Он говорил негромко, в нем не было нервной, темпераментной силы. Но Зигмунт знал: точно так же, как и сейчас, в споре с ним Франтишек отдавал себе отчет в произносимых словах, он понимал и другое: в случае раскрытия тайного общества, созданного им и братом Александром, обоим грозит каторга, рудники. Франтишек сознавал это — но жил этим так же непринужденно и естественно, как дышал.
— Слишком долговременное ожидание, пан Франтишек. Да и назовите мне совершенного человека, истребившего в себе Адама?.. — Он спорил весело, от ночного бодрствования в голове было светло и пусто, мысли рождались с легкостью и каждая, возникнув, издавала как бы стеклянный звон. — Все зависит от пастуха, вспомните Наполеона… Если в Галиции не нашлось пастуха — революция утонула в бунте. И напротив, воспитанные на Руссо и энциклопедии предводители французов повели толпу на Бастилию и сокрушили ее. Не так ли?.. Чем наши хуже французов?..
Они стояли посреди Лукишек, и солнце блестело всюду — на ременной упряжи, на осях бричек, на желтой, словно замаслившейся соломе, на снявших в лазурном небе крестах. Жизнь казалась обещанием, как игривая панна, ради которой и жить, и свершить подвиг, и умереть — все весело и сладко…
«…все весело и сладко», — повторил он несколько раз, пряча блокнот в карман. Он был доволен. Что-то, знал он, есть настоящее, подлинное в этих словах, что-то ухвачено, что — пока не скажешь, но что-то… Его спутники по-прежнему переговаривались, делая вид, что не заметили, как он уткнулся в блокнот; зал постанывал от нетерпения — хлопки, дробный топот, хлопанье откидных сидений… «Все весело и сладко…» — повторим он певучие — не слишком ли певучие?.. — слова. Стеклянной пластинки с прозрачными красками уже не было. Пластинка исчезла. Перед ним стояла Айгуль. Она была все в том же белом платье, к нему прибавились только часики на тонкой цепочке, свисавшие на грудь, — ей это шло.
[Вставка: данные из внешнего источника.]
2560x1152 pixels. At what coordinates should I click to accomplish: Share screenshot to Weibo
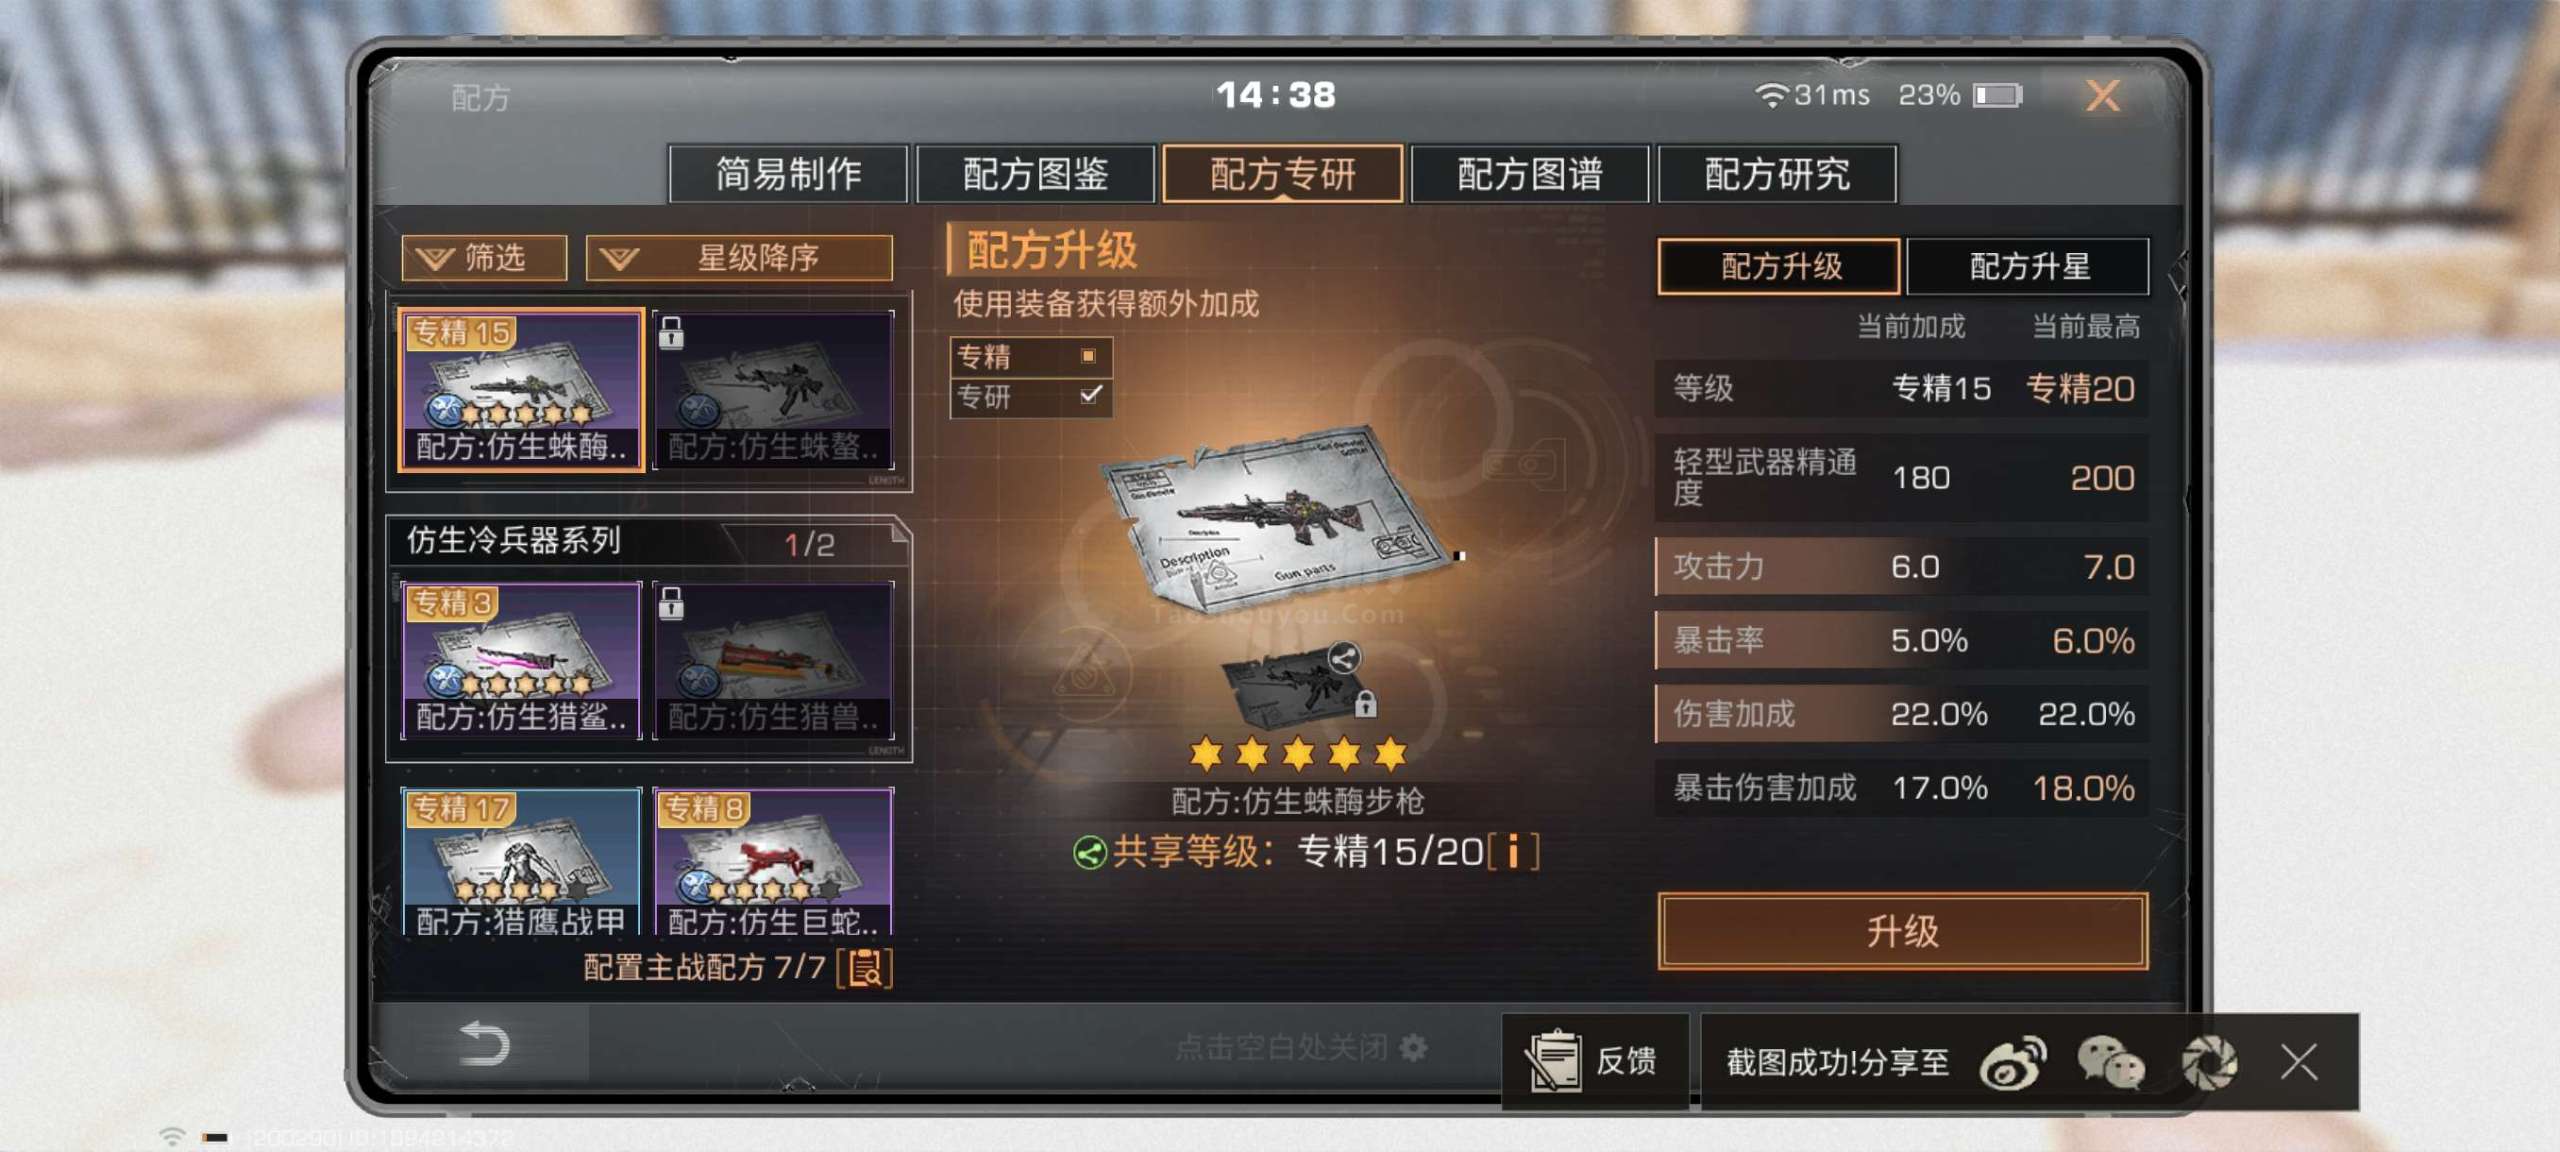tap(2012, 1061)
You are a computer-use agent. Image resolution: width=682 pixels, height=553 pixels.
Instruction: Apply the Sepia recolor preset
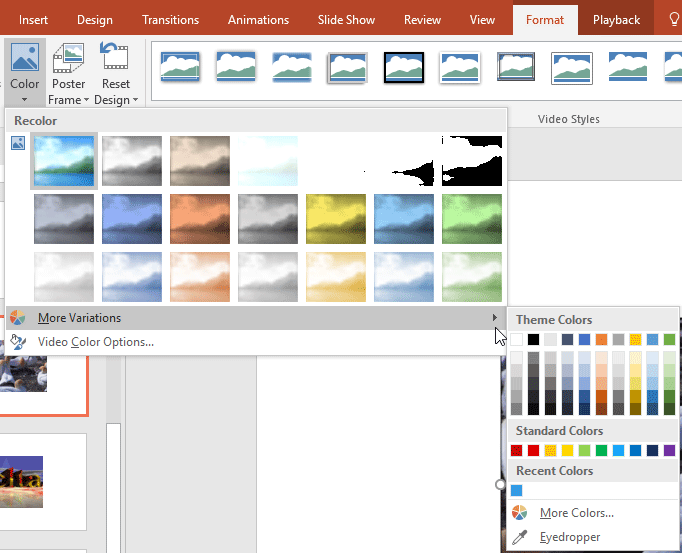[x=200, y=160]
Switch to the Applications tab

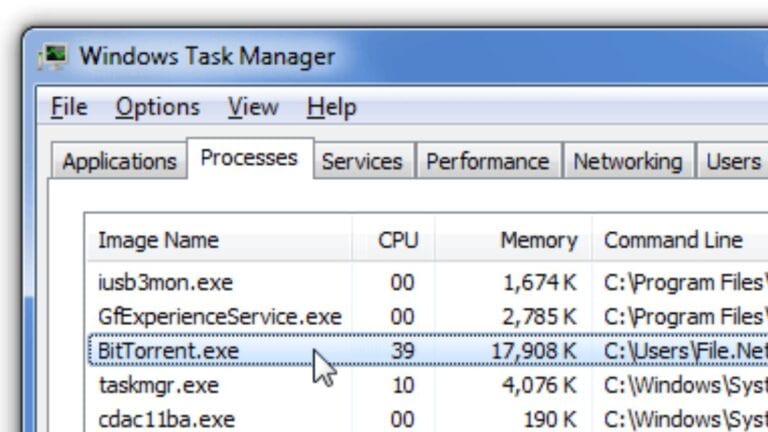point(119,161)
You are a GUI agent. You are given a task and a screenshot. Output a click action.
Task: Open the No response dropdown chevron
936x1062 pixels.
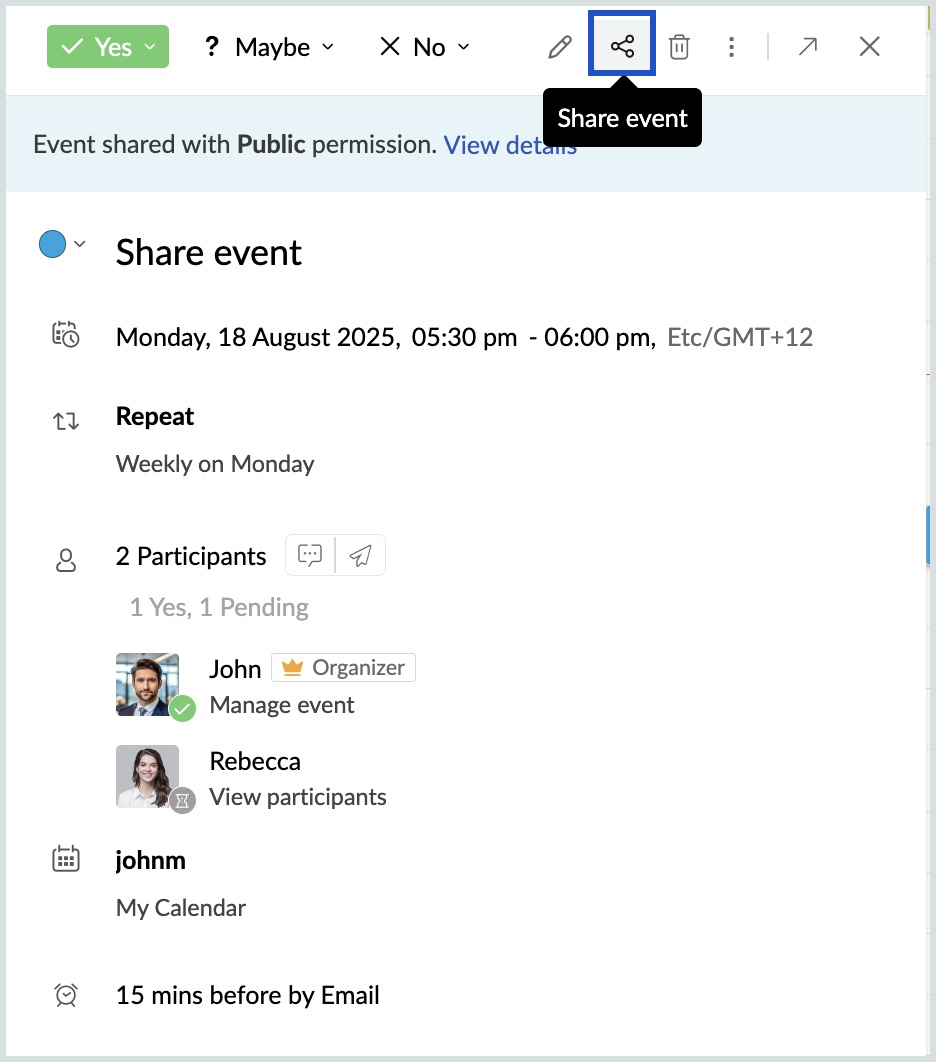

— Сейчас начинают, — сказала она, улыбаясь всем сразу. Бек поднялся и пересел к Карцеву, и Айгуль опустилась на откидное сиденье, которое Феликс придерживал рукой.
А ей все идет, — подумал он. У него даже слегка стеснилось дыхание, когда он окинул всю ее взглядом — изгиб шеи, перехваченной золотой цепочкой, узкие покатые плечи, маленькую высокую грудь и над все этим — огромные, сияющие, совершенно черные сейчас глаза. Она, вероятно, догадалась по его взгляду, что он почувствовал, и осталась довольна.
— Это Станевич, — она протянула Феликсу общую тетрадь в клеенчатой обложке. — Может быть, кое-где и не очень точно, не знаю, я старалась…
— Спасибо, — сказал он. Тетрадка почти целиком была исписана каллиграфически-ровным почерком Айгуль. Он взял в свои пальцы ее тонкое запястье, лежавшее на подлокотнике, и благодарно сжал его.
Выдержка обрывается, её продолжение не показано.